⟨

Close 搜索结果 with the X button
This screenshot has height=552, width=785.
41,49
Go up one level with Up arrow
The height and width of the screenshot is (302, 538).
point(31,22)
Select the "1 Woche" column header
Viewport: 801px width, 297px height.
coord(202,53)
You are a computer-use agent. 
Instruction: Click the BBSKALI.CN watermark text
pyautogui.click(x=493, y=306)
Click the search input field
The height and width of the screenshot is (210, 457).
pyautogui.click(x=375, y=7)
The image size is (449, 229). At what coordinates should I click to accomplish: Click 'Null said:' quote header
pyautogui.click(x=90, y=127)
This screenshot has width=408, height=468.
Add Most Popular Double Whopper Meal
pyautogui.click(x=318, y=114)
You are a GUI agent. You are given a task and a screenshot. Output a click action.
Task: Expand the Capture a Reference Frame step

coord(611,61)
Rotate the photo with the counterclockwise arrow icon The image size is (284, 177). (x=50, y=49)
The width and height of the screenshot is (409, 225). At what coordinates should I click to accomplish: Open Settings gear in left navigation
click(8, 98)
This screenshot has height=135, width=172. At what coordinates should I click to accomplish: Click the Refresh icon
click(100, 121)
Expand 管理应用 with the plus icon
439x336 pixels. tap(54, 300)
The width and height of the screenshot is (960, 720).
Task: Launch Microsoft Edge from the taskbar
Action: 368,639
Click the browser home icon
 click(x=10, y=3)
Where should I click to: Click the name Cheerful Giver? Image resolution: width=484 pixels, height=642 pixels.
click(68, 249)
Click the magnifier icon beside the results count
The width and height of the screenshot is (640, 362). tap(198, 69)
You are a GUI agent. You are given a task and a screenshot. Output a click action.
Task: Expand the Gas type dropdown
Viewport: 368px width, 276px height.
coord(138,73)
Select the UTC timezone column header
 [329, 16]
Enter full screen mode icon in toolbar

⟩

WHAT THE TASK REQUIRES: Reproduce, exactly and with nothing added, the lines from the one that includes "Where should I" through the last line of the material.

OUTPUT:
Where should I click to: Click the name Cheerful Giver? Image resolution: width=484 pixels, height=642 pixels.
click(68, 249)
Click the magnifier icon beside the results count
The width and height of the screenshot is (640, 362). tap(198, 69)
You are a GUI agent. You are given a task and a screenshot. Output a click action.
Task: Expand the Gas type dropdown
Viewport: 368px width, 276px height.
coord(138,73)
Select the UTC timezone column header
 [329, 16]
Enter full screen mode icon in toolbar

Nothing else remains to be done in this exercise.